Individual participant-level data used for this report are not publicly available, because they contain protected patient health information. The authors agree to apply the machine learning algorithm to data provided by other academic researchers on their behalf for research purposes only, following completion of a data sharing agreement. Requests for data access should be directed to the corresponding author via email, and will be reviewed by the Publications and Data Sharing Committee of the ORFAN study. Sequence data generated during the study are available from the European Nucleotide Archive under study accession number PRJEB43319.

Declaration of Interests

CA, KC, CS, and SN are founders, shareholders, and directors of Caristo Diagnostics, a CT image analysis company. CS is a full-time employee and MS is a part-time employee of Caristo diagnostics.
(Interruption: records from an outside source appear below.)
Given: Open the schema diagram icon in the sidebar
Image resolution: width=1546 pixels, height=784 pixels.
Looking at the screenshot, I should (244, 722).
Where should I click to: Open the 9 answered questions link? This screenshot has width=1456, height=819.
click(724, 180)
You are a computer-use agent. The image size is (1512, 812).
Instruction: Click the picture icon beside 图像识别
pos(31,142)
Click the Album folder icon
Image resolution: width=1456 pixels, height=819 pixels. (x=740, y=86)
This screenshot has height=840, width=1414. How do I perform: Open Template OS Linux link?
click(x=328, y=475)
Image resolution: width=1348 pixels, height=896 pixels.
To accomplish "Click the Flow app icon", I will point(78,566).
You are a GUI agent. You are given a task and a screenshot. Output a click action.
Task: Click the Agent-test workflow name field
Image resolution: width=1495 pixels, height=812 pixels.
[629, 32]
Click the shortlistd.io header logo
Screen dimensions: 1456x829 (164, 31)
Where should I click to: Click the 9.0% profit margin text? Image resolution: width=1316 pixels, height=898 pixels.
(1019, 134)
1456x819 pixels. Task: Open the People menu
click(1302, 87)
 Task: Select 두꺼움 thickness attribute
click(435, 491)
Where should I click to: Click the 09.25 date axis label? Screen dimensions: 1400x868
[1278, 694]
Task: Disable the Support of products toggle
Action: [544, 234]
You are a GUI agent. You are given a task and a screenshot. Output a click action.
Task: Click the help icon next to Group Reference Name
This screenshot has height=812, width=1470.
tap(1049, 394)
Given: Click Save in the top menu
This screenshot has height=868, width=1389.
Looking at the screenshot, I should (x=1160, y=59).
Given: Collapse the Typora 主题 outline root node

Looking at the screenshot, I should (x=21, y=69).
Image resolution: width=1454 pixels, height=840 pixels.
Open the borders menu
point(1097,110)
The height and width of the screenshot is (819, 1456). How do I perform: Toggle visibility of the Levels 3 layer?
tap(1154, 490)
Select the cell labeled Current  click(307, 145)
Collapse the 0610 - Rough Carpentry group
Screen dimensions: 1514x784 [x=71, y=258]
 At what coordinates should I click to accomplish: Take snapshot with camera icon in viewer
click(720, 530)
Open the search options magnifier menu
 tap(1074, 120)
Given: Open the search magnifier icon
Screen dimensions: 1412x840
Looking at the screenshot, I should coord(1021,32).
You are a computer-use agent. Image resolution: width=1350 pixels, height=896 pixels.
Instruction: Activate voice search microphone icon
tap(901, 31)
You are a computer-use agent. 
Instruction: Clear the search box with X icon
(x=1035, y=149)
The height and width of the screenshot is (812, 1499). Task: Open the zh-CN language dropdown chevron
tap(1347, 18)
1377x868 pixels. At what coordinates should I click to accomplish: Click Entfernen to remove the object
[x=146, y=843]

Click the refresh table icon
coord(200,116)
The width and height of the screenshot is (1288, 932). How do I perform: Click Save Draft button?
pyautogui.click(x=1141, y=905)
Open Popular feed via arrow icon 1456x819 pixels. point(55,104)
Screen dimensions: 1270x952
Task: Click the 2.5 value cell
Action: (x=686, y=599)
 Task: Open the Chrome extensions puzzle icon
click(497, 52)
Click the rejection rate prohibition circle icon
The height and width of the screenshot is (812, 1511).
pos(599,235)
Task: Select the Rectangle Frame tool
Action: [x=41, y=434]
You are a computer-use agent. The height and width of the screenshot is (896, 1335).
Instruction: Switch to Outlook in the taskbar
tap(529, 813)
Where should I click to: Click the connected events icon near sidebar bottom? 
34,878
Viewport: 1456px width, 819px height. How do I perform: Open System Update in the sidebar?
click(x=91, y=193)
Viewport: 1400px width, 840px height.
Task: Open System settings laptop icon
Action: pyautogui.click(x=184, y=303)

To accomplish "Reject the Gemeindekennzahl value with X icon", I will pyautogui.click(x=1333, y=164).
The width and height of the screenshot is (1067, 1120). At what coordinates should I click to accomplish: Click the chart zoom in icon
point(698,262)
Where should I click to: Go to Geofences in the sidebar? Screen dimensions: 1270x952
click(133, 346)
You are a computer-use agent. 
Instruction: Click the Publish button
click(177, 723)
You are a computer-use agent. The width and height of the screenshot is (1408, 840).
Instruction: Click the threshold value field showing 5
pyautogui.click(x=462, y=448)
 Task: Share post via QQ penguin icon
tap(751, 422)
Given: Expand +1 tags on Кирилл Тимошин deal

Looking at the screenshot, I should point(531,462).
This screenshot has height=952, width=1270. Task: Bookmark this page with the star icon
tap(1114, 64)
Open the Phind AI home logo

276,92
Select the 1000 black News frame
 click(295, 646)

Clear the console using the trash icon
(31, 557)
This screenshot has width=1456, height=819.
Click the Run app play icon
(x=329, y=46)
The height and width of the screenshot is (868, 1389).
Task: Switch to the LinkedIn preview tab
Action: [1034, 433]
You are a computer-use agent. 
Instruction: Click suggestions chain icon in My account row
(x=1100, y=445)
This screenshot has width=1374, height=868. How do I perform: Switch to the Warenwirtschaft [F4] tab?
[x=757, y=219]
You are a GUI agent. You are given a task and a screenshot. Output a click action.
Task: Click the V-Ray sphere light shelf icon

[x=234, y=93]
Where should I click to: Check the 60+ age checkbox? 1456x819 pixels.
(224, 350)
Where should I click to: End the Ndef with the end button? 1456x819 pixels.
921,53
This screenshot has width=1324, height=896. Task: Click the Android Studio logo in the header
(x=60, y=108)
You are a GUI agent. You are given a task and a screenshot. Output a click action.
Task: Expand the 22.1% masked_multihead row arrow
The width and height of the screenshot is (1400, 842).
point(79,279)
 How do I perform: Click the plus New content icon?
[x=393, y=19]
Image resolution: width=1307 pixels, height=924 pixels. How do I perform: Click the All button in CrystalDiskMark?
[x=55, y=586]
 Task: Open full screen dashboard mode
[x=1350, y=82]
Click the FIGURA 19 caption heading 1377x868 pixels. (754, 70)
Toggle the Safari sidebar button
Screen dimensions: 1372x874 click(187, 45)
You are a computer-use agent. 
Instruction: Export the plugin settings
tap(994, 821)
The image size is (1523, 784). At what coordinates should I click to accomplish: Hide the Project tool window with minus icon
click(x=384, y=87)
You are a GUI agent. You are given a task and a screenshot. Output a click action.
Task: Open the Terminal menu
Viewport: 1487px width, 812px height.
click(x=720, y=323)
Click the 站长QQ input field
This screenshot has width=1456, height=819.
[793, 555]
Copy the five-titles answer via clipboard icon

JD is shareholder and chair of the advisory board of Caristo Diagnostics. EKO is a consultant and minor shareholder of Caristo Diagnostics. The technology described in this work is subject to patent US10,695,023B2 and patent applications PCT/GB2017/053262, GB2018/1818049.7, GR20180100490, and GR20180100510, licensed through exclusive license to Caristo Diagnostics. Caristo Diagnostics and the authors linked to it have no further conflicts of interest, beyond the above. JD is CMO of Our Future Health; Senior Advisor for Cardiovascular Disease Prevention, NHS Healthcheck Expert Scientific and Clinical Advisory Panel; and Chair of the Review of the National Health Check Programme for Public Health England. JCLR received a Research for Patient Benefit Grant from NIHR, and consulting fees from HeartFlow for physician services. DAd received support from Leicester NIHR Biomedical Research Unit and Innovate UK; grants and contracts from the Medical Research Council; and has two patents issued (Cardiac assist device: EP3277337A1; and angioplasty of calcified arteries: PCT/GB2017/050877) outside the scope of the current study. All other authors declare no competing interests.